▶ TASK OBJECTIVE
Swap "status icon" for "status indicator" in everything from the line "Screen dimensions: 1282x927" down to the end of the items, and write out only those lines with nothing else changed. Leave the pictures out.

▶ RECORDS PROVIDED
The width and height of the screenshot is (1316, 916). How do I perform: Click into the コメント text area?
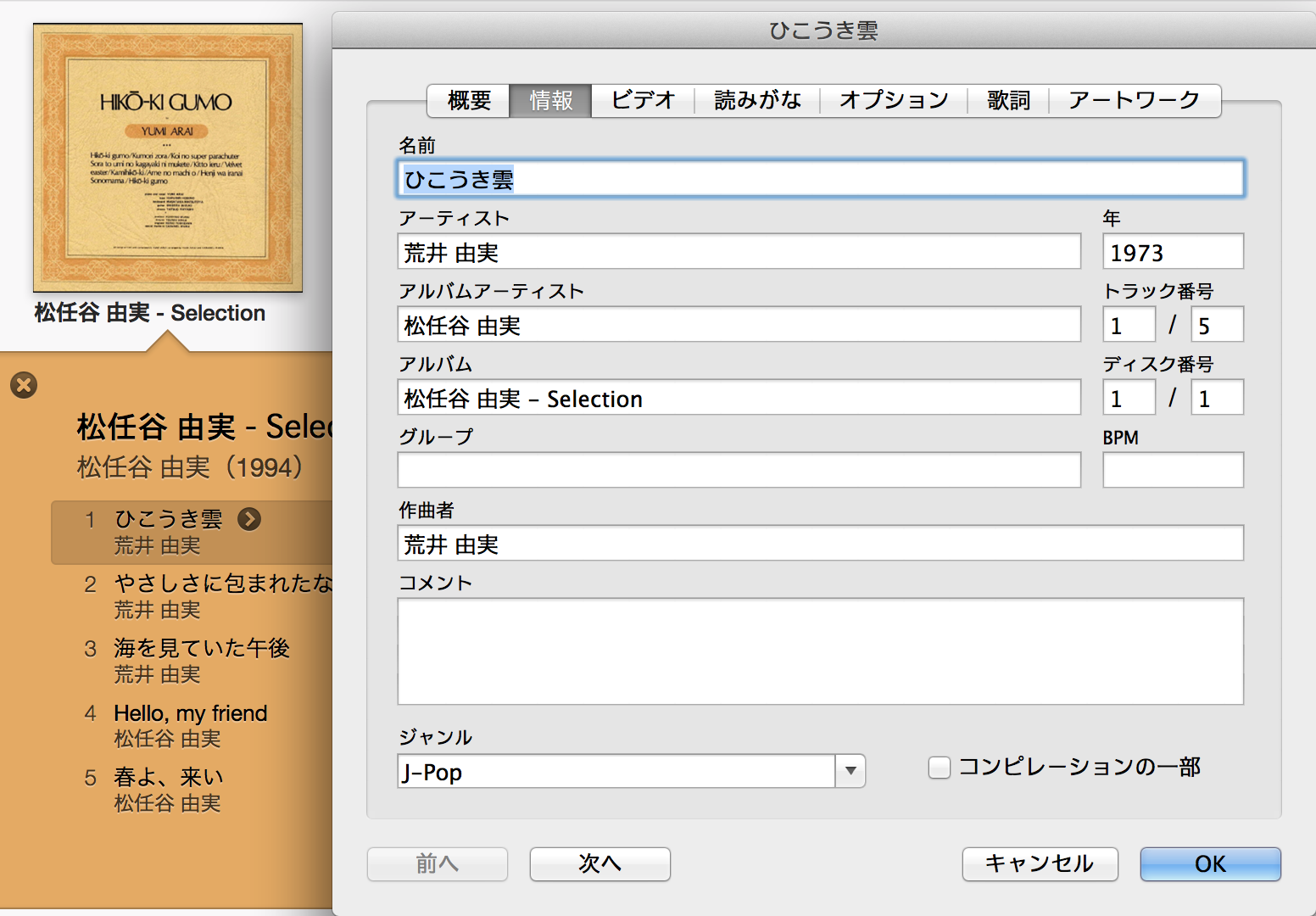point(820,651)
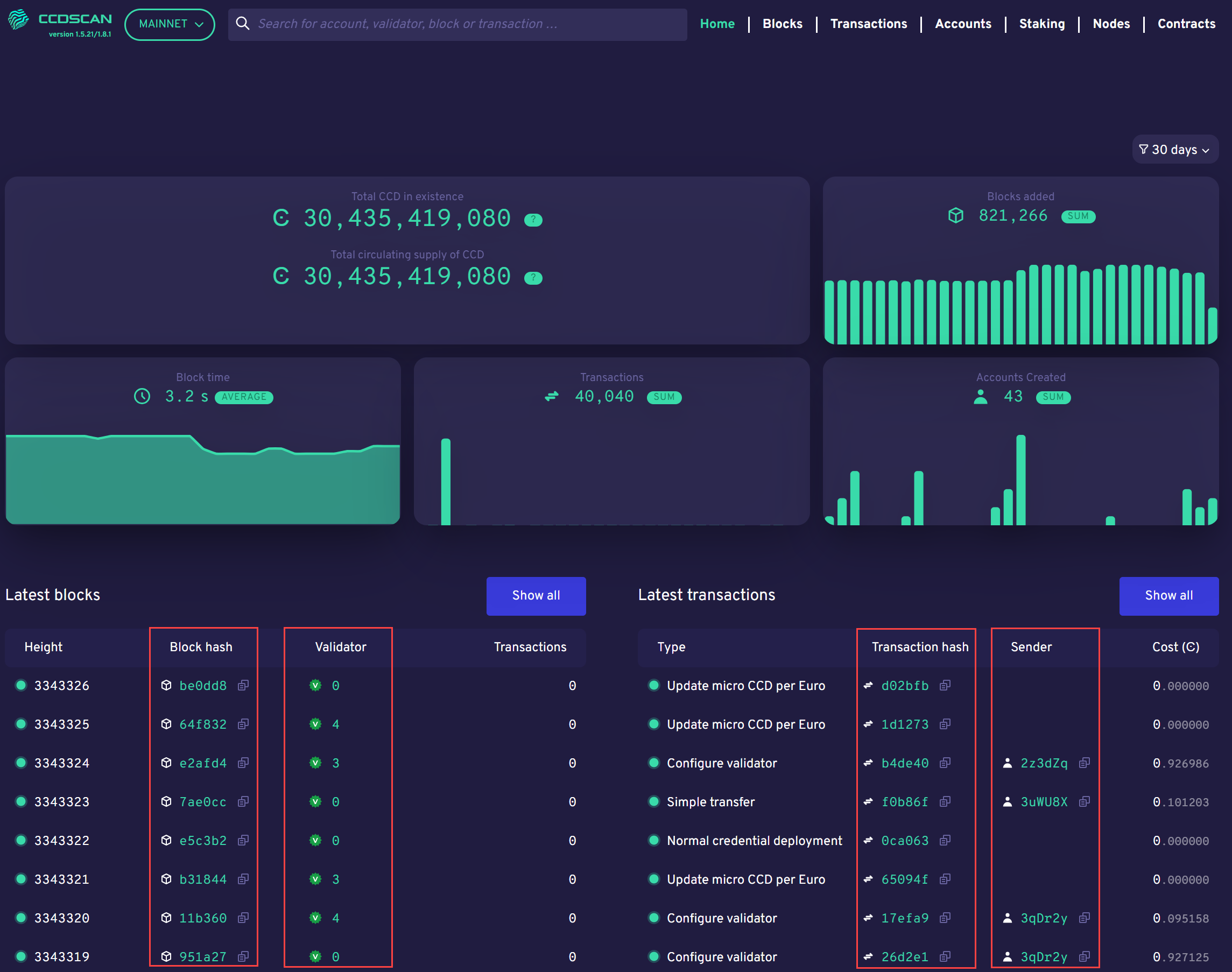The width and height of the screenshot is (1232, 972).
Task: Select the Blocks tab in navigation
Action: (782, 25)
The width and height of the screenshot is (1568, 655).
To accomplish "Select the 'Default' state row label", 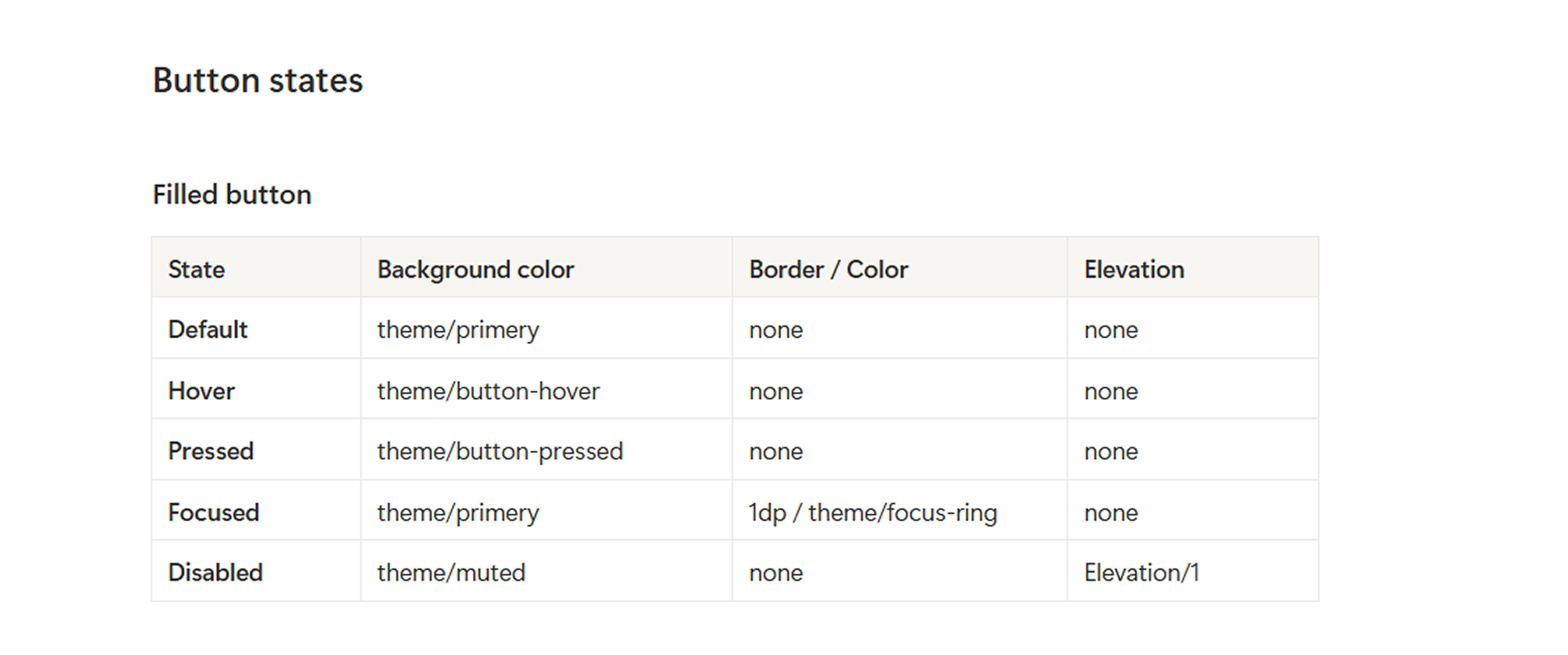I will [x=207, y=330].
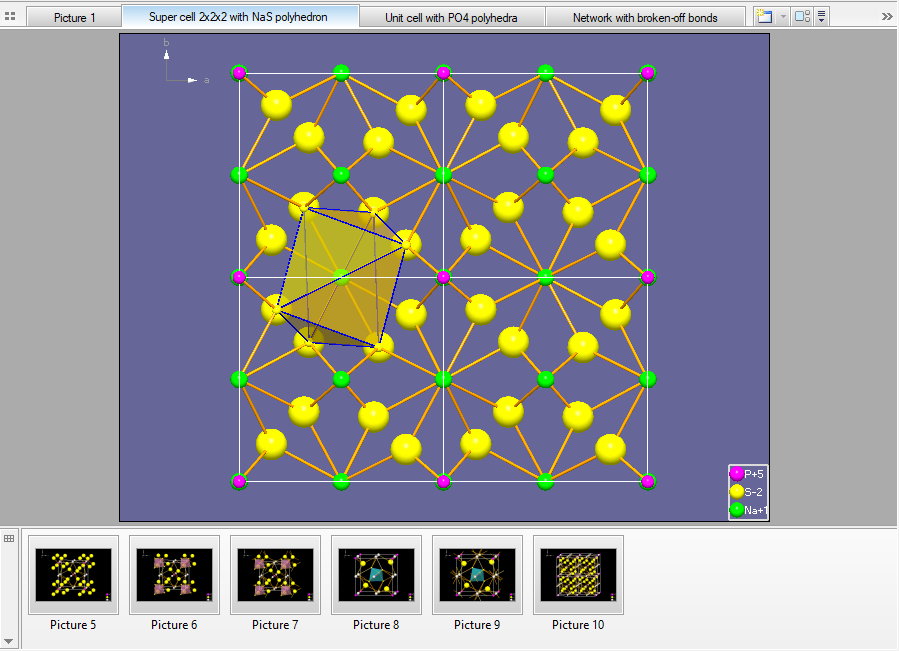
Task: Open the Picture 6 thumbnail
Action: click(x=174, y=575)
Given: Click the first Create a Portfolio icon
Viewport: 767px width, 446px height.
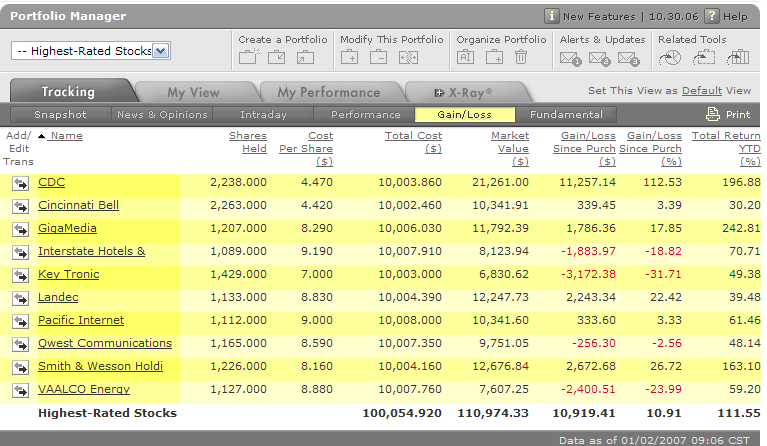Looking at the screenshot, I should (x=248, y=58).
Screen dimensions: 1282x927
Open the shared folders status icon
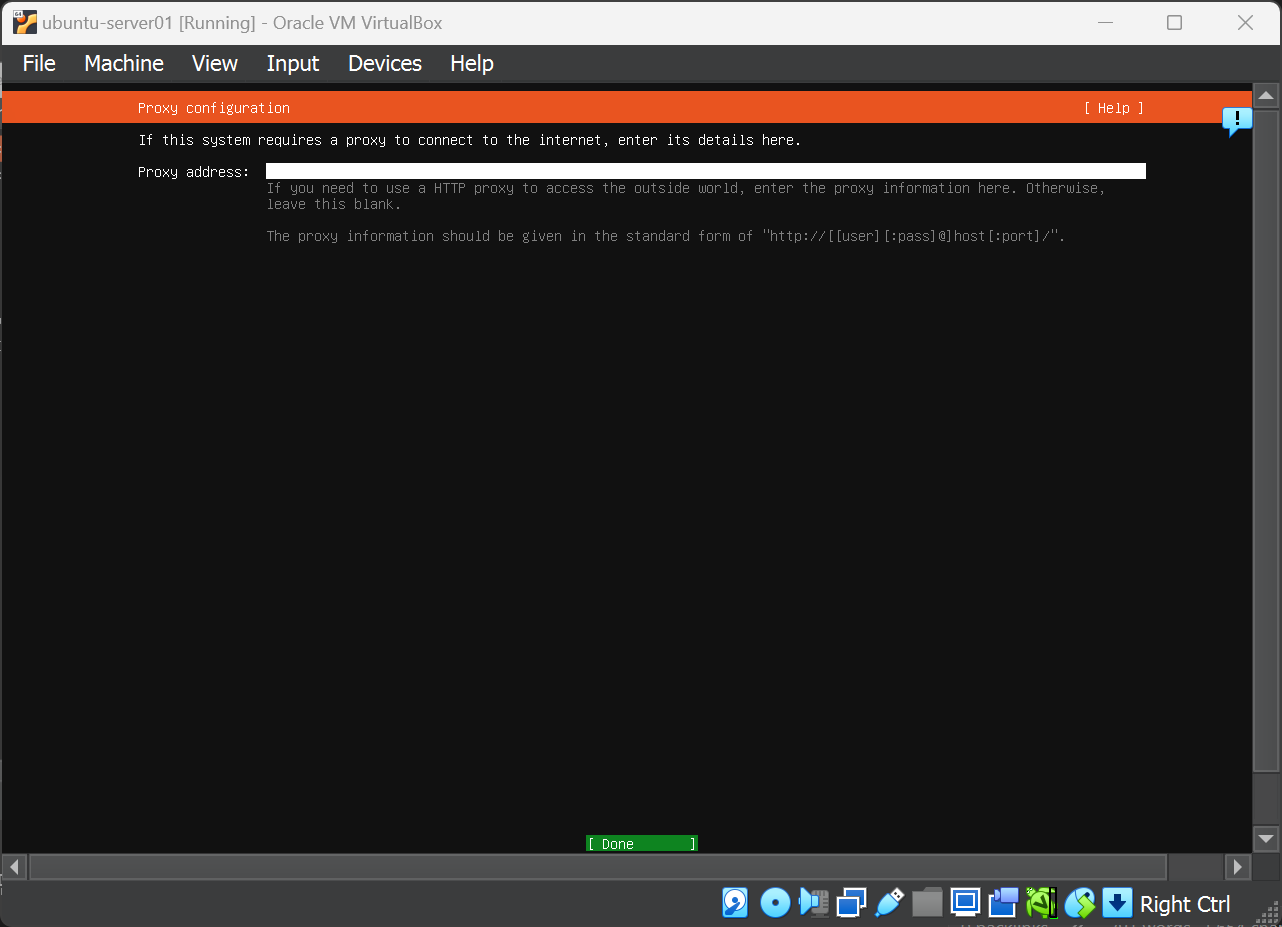click(927, 903)
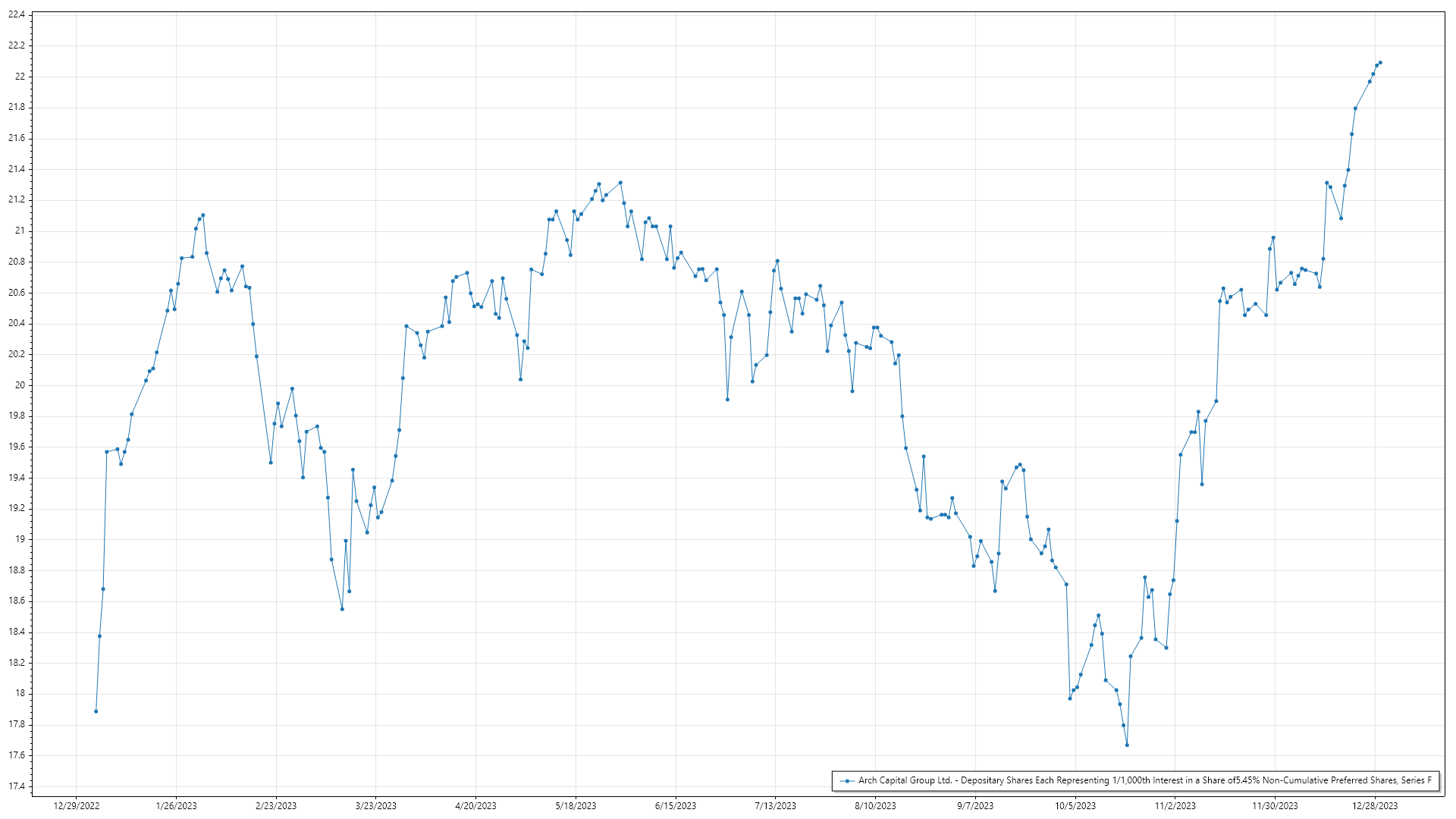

▶ THE SOLUTION
Screen dimensions: 1282x927
Open the shared folders status indicator
click(927, 903)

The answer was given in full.